Content starts
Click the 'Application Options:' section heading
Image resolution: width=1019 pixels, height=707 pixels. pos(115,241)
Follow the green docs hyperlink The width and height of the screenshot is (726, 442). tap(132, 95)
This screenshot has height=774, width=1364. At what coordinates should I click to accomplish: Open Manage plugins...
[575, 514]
Content ends
**WORK INSTRUCTIONS**
From the first line to the last, retype the records exactly as they stand above.

**WRITTEN SOLUTION**
Click the 'Application Options:' section heading
Image resolution: width=1019 pixels, height=707 pixels. pos(115,241)
Follow the green docs hyperlink The width and height of the screenshot is (726, 442). tap(132, 95)
This screenshot has height=774, width=1364. At what coordinates should I click to accomplish: Open Manage plugins...
[575, 514]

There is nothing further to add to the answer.